DATA EXCERPTS:
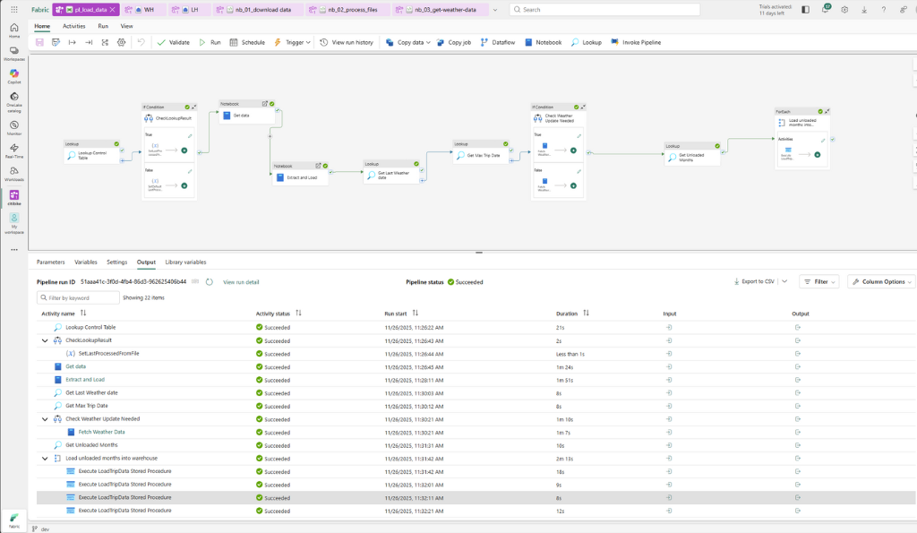
Task: Open the Monitor hub in the sidebar
Action: [14, 127]
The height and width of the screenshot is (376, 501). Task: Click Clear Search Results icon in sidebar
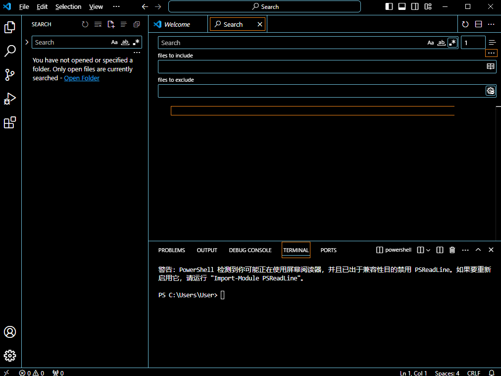coord(98,24)
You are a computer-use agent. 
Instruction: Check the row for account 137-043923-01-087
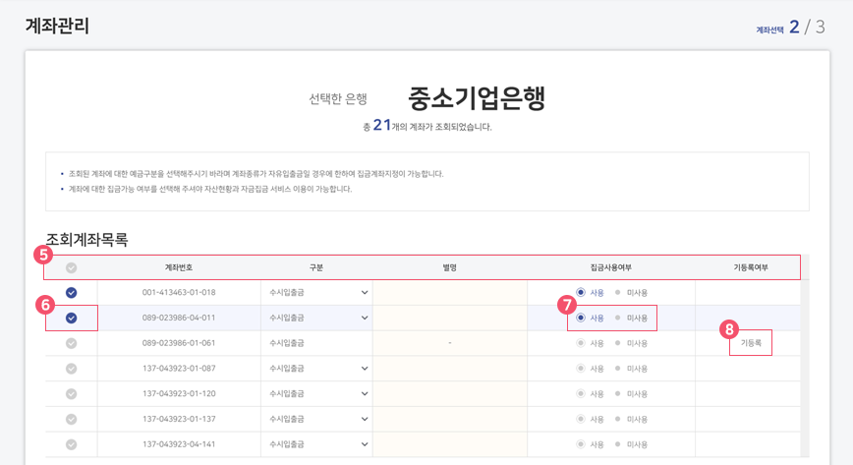click(72, 369)
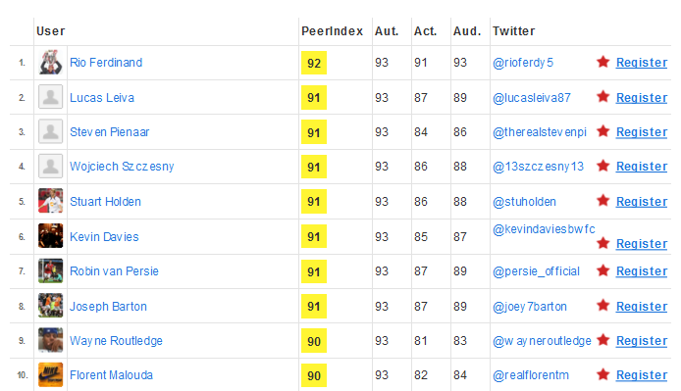The image size is (681, 391).
Task: Select the Wojciech Szczesny user link
Action: point(122,167)
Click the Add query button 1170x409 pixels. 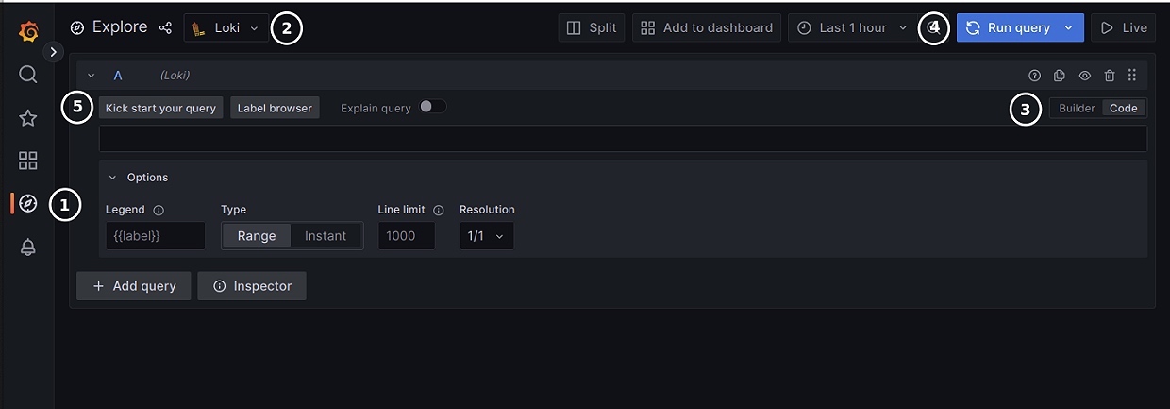click(x=134, y=286)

STATED GOAL:
Gather every line from the records above that contains the word "Task" and copy each one out in full.

SOLUTION FOR THIS PROBLEM:
Task: Open the Monitor hub in the sidebar
The height and width of the screenshot is (376, 501). Task: Click Clear Search Results icon in sidebar
Task: Select the Wojciech Szczesny user link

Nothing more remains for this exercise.